5. Coding Habits for Data Work

Coding in data science is not only about algorithms. It is about making analysis reproducible, making transformations inspectable, and making handoffs easier for teammates.

The minimum coding bar

You should be comfortable doing all of the following:

  • writing small functions with clear inputs and outputs
  • using lists, dictionaries, sets, and data frames appropriately
  • reading stack traces and debugging step by step
  • testing edge cases instead of trusting happy-path output
  • reasoning roughly about runtime and memory usage

The data structures that matter most

StructureWhy it matters in practice
list or arrayordered data, iteration, vectorized workflows
dictionary or hash mapfast lookups, counting, indexing by key
setmembership checks and deduplication
queue or stacktraversal logic, parsing, stateful workflows
tree or graphhierarchies, networks, recommendation and routing problems

You do not need to become a competitive programming specialist. You do need enough fluency to choose the right structure when performance or clarity depends on it.

Complexity still matters

Big-O notation is a coarse tool, but it is useful. It helps you notice when a solution scales badly:

  • O(1): constant-time lookup
  • O(n): one pass over the data
  • O(n log n): sorting and similar divide-and-conquer patterns
  • O(n^2): pairwise comparisons that can become expensive quickly

In data work, memory also matters.
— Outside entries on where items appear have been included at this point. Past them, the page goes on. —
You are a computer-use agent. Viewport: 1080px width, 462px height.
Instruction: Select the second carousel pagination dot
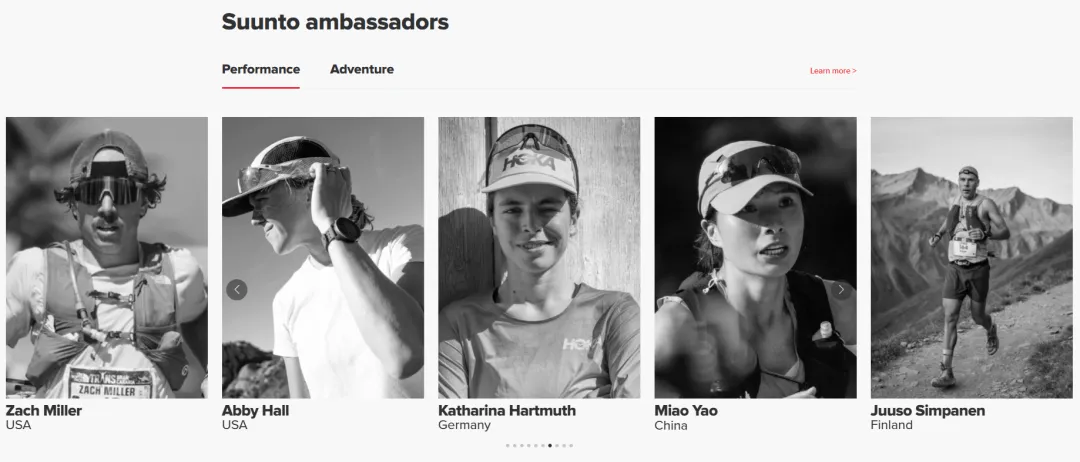point(515,445)
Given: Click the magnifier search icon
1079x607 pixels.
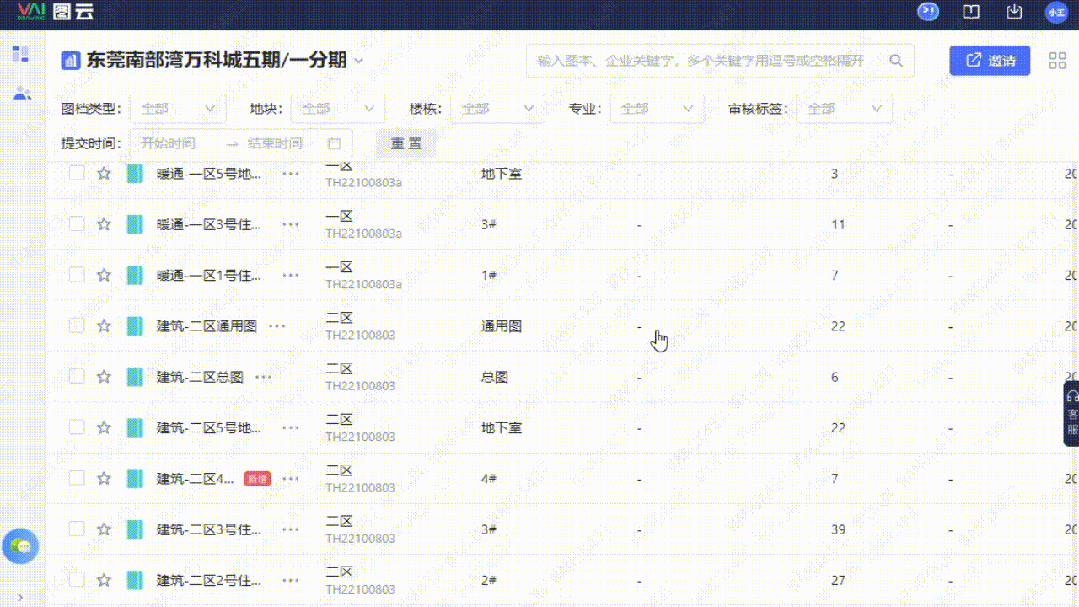Looking at the screenshot, I should click(897, 61).
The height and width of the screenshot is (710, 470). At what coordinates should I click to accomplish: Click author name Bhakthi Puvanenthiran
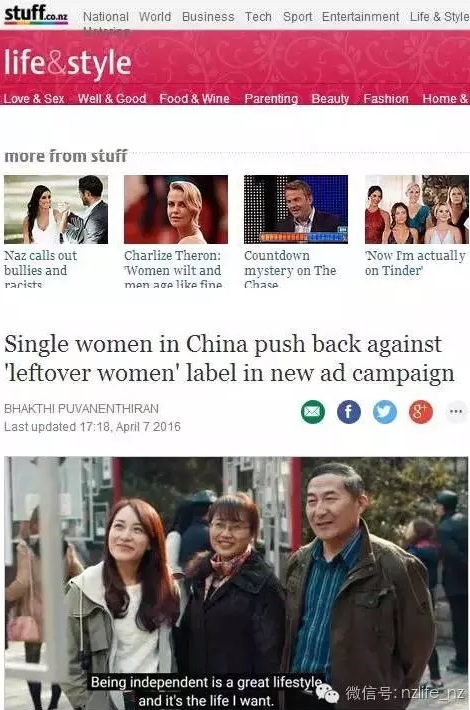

A transformation that silently copies a large table can be just as painful as a slow loop.

A useful correction to oversimplified thinking

Real machine learning runtime is often more complicated than a one-line textbook formula. Training cost usually depends on:

  • number of rows
  • number of features
  • number of passes or iterations
  • sparsity
  • implementation details

That is why rough complexity intuition is valuable, but false precision is not.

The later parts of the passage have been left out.